- DVD cover
- Directed by: Thaha
- Written by: Govind Padman Mahesh Mithra
- Produced by: S. V. Thangaraj
- Starring: Murali Radha Vadivelu
- Cinematography: Selva R.
- Edited by: P. C. Mohanan
- Music by: Bharani
- Production company: Yuvasree Creations
- Release date: 30 August 2002;
- Running time: 160 minutes
- Country: India
- Language: Tamil

= Sundara Travels =

Sundara Travels is a 2002 Tamil-language comedy film directed by Thaha. The film stars Murali, Radha, and Vadivelu. Vasu, Sabitha Anand, and Vinu Chakravarthy appear in supporting roles. Written by Govind Padman and Mahesh Mithra, it is a remake of their Malayalam film Ee Parakkum Thalika (2001). The music was composed by Bharani, with editing done by P. C. Mohanan. The film released on 30 August 2002.

== Plot ==
Gopikrishna (Murali) owns and drives an old bus which was received as compensation for his father's road accident.

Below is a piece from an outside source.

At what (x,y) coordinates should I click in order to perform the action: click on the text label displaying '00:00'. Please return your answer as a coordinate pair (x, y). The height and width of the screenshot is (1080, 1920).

Gopi now faces many consequences due to the bus's pathetic condition. He had sold many valuable things to maintain the bus, and his friend Azhagu (Vadivelu) was his only companion and the bus's cleaner. A mouse had eaten Azhagu's passport and spoiled his chances of going abroad. Some part of the film's comedy involves Azhagu running behind the mouse for revenge. A live TV show in which Gopi insults the City Traffic Commissioner (Vinu Chakravarthy) lands him in more trouble when the latter commands Gopi to leave the city with the bus. His other friends, lawyers, and well-wishers try to help him with a bank loan to convert his bus into a food truck. The plot took a turn when a girl named Vasanthi (Radha) enters the bus as a nomad, but she was actually Gayathri, the daughter of an influential and politically powerful minister (P. Vasu) in Puducherry. Her father forced her to join politics, which made her leave home. Initially, Gayathri declines to leave the bus, despite Azhagu's and Gopi's constant efforts. The police traces her and takes her back to her father's custody. Her father was making arrangements for her marriage with someone else. Meanwhile, Gopi realised that he could not live without Gayathri. Gopi and Azhagu secretly enter her house, and finally, all ends well as he wins over Gayathri's father.

== Production ==
The film's shooting commenced at Kodaikanal, and held at locations in Kerala and Thenkasi.

== Soundtrack ==
The soundtrack was composed by Bharani. The song "Kannum Kannum" was later reused as "Ding Ding" in the Telugu film Siva Rama Raju.

Track listing
| No. | Title | Lyrics | Singer(s) | Length |
|---|---|---|---|---|
| 1. | "Adada Oorkulathil" | Pa. Vijay | Swarnalatha, Tippu | 4:51 |
| 2. | "Nee Sandhanam Poosiya" | Newton | P. Jayachandran | 5:09 |
| 3. | "Sundara Travels" | Snehan | Tippu | 3:40 |
| 4. | "En Nenjukkul Veesiya" | Newton | P. Unnikrishnan | 5:09 |
| 5. | "Malligai Poovukku" | Pa. Vijay | P. Jayachandran | 4:52 |
| 6. | "Kannum Kannum" | Snehan | Krishnaraj | 4:33 |
| Total length: |  |  |  | 28:14 |

== Critical reception ==
Malini Mannath of Chennai Online wrote, "‘Sundara Travels' originally made in Malayalam as 'ee Parakkum Thaliga' was scripted and directed by Thaha and was a success in Kerala. So were its versions in Telugu and Kannada. Thaha directs the Tamil version, and probably to go with the so called ‘nativity’ factor, it is comedy that’s a bit too loud for comfort".

S. R. Ashok Kumar of The Hindu wrote, "The director starts off very well but loses steam midway and presents something predictable".